SOURCE MATERIAL Block Start

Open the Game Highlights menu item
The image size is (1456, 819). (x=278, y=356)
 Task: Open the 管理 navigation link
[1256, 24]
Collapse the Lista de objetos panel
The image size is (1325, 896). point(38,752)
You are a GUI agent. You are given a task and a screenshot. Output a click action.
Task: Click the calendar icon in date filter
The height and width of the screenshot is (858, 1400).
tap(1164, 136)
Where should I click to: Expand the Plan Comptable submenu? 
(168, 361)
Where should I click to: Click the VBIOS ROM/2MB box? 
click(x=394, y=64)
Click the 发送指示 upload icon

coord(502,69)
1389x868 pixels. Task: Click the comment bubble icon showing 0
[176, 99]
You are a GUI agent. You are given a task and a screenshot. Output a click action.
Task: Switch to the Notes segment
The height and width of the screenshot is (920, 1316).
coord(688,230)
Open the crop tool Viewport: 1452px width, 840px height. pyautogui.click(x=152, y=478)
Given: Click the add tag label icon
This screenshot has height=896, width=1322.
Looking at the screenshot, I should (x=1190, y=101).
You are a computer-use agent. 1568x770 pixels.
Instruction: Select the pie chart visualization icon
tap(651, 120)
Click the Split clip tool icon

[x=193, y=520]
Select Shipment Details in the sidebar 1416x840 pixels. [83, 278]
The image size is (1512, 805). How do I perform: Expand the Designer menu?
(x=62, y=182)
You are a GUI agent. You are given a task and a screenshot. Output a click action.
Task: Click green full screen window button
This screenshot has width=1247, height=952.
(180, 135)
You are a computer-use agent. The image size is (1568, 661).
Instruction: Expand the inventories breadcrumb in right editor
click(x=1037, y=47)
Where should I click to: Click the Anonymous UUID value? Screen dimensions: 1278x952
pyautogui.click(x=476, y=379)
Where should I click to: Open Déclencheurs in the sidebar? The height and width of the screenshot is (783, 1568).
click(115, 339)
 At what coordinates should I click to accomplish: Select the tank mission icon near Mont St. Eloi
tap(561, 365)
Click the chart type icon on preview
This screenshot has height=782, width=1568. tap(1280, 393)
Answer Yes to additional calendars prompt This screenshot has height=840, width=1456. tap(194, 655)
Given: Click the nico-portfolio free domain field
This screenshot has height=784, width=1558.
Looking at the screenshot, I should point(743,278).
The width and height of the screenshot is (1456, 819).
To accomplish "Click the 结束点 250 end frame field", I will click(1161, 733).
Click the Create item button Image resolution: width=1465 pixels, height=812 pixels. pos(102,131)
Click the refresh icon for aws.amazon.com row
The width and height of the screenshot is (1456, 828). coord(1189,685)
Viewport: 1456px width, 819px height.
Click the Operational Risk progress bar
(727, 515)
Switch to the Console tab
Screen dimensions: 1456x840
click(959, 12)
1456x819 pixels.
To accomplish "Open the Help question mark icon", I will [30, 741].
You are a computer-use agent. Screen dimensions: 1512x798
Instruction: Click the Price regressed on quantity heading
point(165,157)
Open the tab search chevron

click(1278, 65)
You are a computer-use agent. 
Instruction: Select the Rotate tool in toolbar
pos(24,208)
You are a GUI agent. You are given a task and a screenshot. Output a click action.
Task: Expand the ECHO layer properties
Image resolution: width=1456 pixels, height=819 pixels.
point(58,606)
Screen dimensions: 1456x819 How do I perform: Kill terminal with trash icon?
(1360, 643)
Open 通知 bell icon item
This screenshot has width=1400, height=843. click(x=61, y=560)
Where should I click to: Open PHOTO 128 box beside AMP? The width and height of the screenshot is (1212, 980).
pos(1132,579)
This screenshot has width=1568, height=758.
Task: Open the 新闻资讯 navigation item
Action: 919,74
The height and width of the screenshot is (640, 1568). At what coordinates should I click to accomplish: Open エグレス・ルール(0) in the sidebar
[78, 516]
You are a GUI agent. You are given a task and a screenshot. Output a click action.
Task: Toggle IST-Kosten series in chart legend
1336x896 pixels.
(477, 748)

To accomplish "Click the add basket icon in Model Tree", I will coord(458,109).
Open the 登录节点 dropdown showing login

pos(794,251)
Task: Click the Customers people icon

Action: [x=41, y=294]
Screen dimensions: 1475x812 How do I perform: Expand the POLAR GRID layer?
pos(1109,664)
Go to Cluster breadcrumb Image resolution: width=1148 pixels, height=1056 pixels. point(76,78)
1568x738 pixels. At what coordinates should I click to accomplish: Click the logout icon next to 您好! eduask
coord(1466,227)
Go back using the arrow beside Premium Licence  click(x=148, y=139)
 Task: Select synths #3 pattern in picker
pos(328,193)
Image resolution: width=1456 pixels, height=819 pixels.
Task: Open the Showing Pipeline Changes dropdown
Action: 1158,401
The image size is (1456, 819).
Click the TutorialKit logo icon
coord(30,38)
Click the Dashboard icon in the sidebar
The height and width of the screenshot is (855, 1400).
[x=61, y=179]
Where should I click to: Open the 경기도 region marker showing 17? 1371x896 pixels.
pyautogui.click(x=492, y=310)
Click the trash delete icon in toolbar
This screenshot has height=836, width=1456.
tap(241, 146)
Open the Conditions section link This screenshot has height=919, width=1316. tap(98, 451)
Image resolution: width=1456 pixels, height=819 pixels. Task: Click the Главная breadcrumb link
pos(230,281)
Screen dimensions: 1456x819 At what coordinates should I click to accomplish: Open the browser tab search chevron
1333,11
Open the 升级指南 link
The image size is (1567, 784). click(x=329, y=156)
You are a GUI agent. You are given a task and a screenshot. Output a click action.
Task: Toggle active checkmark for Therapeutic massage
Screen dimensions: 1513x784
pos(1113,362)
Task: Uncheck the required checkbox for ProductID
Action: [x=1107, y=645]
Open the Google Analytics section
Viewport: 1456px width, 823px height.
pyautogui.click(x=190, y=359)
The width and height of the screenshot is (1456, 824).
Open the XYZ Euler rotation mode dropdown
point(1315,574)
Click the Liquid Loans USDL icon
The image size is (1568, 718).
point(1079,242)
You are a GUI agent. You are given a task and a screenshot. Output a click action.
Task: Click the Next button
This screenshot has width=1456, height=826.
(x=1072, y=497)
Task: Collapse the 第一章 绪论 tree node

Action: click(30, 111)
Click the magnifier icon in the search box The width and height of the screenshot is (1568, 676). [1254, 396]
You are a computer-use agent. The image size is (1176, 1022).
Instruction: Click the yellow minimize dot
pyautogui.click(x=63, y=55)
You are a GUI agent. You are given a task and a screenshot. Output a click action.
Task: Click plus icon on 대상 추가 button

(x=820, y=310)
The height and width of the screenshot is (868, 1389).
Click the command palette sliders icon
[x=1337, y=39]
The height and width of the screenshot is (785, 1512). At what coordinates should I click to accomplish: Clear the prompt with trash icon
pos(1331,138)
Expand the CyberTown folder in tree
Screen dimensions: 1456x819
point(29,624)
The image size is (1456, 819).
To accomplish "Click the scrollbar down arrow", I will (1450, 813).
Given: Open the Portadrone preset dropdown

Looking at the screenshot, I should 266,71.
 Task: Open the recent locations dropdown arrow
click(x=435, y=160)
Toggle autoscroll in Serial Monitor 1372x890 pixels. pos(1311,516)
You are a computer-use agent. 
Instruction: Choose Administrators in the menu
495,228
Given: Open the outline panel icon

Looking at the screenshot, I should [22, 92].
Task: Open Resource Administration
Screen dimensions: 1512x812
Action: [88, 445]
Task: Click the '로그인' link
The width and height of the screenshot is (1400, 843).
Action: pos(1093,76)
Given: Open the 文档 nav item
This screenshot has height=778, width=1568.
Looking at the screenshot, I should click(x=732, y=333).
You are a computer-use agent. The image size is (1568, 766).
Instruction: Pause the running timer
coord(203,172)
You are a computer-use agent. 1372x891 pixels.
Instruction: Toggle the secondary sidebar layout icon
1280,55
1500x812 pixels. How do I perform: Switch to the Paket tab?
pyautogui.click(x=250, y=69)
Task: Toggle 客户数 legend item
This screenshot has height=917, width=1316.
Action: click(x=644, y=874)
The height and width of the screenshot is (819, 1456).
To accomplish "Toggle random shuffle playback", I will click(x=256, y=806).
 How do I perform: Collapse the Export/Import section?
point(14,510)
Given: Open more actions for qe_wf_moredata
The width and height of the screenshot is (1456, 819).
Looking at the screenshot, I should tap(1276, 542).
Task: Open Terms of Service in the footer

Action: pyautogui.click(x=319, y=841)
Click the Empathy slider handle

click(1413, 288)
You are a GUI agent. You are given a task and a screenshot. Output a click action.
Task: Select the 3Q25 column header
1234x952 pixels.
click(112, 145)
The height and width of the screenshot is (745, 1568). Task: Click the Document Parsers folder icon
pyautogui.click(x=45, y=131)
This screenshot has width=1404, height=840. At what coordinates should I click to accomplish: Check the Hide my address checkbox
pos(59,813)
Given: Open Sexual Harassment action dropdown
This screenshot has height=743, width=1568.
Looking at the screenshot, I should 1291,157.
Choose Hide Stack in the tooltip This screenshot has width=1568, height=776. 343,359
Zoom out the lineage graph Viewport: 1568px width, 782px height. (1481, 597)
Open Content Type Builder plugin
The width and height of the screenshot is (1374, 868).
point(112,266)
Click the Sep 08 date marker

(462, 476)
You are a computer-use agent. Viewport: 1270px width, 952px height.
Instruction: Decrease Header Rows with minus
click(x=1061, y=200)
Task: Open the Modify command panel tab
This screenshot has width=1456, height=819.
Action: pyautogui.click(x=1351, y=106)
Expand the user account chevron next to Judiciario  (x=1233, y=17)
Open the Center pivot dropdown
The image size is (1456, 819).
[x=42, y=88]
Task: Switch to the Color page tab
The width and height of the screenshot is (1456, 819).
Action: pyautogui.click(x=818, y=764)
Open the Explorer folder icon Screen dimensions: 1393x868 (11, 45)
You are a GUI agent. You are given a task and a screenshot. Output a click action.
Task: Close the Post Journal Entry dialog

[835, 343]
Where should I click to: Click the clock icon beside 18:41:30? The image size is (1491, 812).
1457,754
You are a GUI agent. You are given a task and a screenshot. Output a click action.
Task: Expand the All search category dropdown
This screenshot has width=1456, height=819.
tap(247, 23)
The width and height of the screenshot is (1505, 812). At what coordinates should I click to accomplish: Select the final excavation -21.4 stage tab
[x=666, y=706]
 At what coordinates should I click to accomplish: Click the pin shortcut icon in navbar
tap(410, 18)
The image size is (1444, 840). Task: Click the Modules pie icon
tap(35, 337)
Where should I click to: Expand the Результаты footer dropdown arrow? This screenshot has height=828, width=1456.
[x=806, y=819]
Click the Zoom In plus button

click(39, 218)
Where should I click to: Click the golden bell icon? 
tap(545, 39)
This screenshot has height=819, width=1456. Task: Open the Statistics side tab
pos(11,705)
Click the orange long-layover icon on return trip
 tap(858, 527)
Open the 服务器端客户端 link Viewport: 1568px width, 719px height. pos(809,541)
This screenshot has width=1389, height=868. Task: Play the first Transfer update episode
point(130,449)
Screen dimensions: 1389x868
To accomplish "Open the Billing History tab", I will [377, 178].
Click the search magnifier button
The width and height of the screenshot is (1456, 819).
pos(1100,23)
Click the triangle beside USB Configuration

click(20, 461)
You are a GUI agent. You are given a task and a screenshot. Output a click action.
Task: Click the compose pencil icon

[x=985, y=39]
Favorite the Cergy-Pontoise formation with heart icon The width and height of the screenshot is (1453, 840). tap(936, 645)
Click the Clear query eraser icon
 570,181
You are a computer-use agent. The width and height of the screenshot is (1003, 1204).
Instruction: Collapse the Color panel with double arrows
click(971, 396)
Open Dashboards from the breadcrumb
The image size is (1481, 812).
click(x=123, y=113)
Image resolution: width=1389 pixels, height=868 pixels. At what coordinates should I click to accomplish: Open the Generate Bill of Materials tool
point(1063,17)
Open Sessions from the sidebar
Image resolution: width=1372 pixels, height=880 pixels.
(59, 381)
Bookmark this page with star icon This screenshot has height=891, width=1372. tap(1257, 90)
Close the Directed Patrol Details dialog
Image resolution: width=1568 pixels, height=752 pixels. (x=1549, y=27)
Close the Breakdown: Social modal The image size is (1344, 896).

SOURCE MATERIAL Block End

WORK TO COMPLETE
A single number is requested: the count of lines in the data that hold "legend".

THE COMPLETED TASK
2